[My first response was direct to Ross. This has been paraphrased slightly
to make it useful (hopefully) to NANOG...]
Please don't get me wrong, I applaud your efforts, because you're right -
email is huge, and most customers don't have a reasonable expectation of
the service to be expected in terms of mail delivery between providers.
("What do you mean its not there yet! I sent it 10 minutes ago!")
My point is that by posting on NANOG saying 'give me an account please'
for the purpose of keeping *your* customers happy strikes me as, well,
interesting. You have the resources to monitor your own mail systems by
watching your outbound mail queue. Every daemon I know of has ways of
monitoring the outbound queue, and verifying that you're definately
offloading mail to advertised MX's. I noticed an example for Sendmail was
quoted on the list a short while ago.
This is stuff you can influence - its your systems. Thats where i'd
expect you to concentrate your efforts.
By extension of this, it's not unreasonable for this information to
perhaps be scripted and monitored via a web interface - nagios? - and
made available to your upper echilon support staff. Hell at one of the
ISPs I worked for - as a Tier 1 and 2 support tech - I had shell access
to one of the unix boxes and a commandline script which would tell me how
much mail was in the queue. If this remained low, I could verify there
wasnt a problem. If it spiked, then I escalated a query to the NOC to
find out what the story was.
At the ISP I work for currently we dont even have that sort of
information. If mail gets delayed we troubleshoot *without* that
information. We're an ISP with 500,000 customers and have a team of ~15
technical specialists whos expertise closes on that of a junior NOC
engineer. They successfully deal with all manner of technical queries
and they can call the NOC directly to find out if theres anything odd
going on server-side. They also clearly explain to any Tier 1's (and any
customers) they speak to that email is not a guarunteed service, and is
delayed from time to time, and theres nothing we can do except make sure
that *our systems* are working as well as possible.
Who's to say that your monitoring wont be thrown off by problems at
$third_party ? Parsing headers is a good way to identify total delivery
times, but anything beyond your own MX's is outside of your control
anyway, so outside of casual interest I see little value in actually
knowing exactly whats broken at AOL and Gmail, etc. (Isnt this AOL and
Gmails problem, not yours?)

§ DATASET EXTRACT:

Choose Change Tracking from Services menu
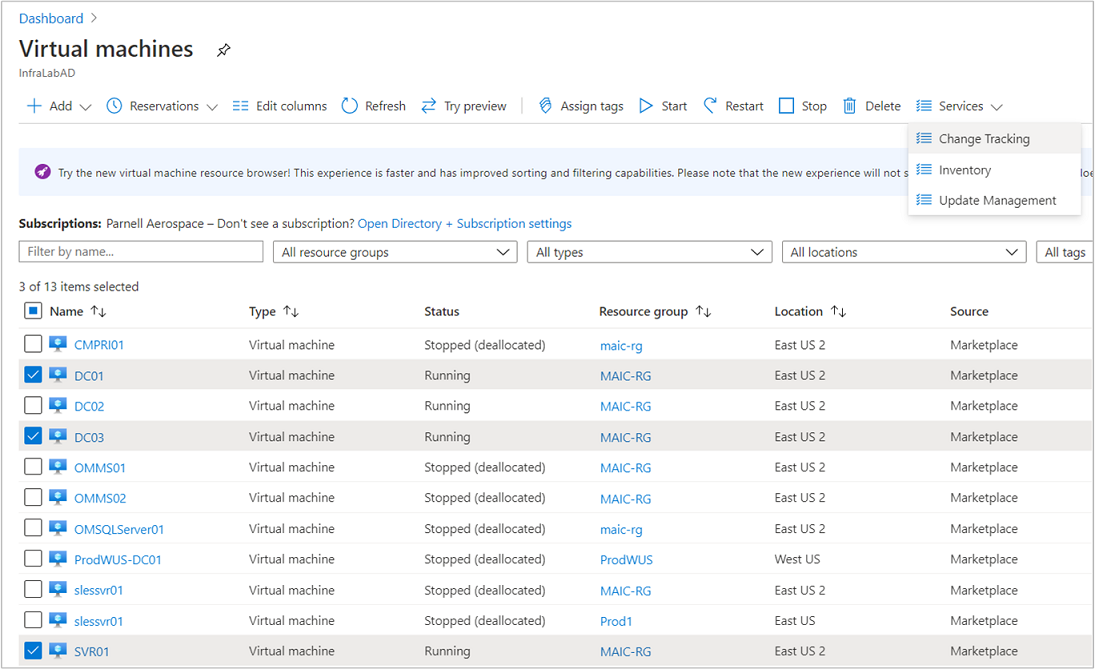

§ WHAT TO DO: Decide whether each statement agrees with the post on mail-queue monitoring, answering yes or no and quoting the deciding words: (a) At an earlier ISP, the writer had shell access to a unix machine. (b) The writer's current ISP gives its staff a script that reports how much mail is queued. (c) The writer's current ISP has 500,000 customers.

§ TASK OUTPUT:
(a) Yes: "I had shell access to one of the unix boxes"
(b) No: "At the ISP I work for currently we dont even have that sort of information."
(c) Yes: "We're an ISP with 500,000 customers"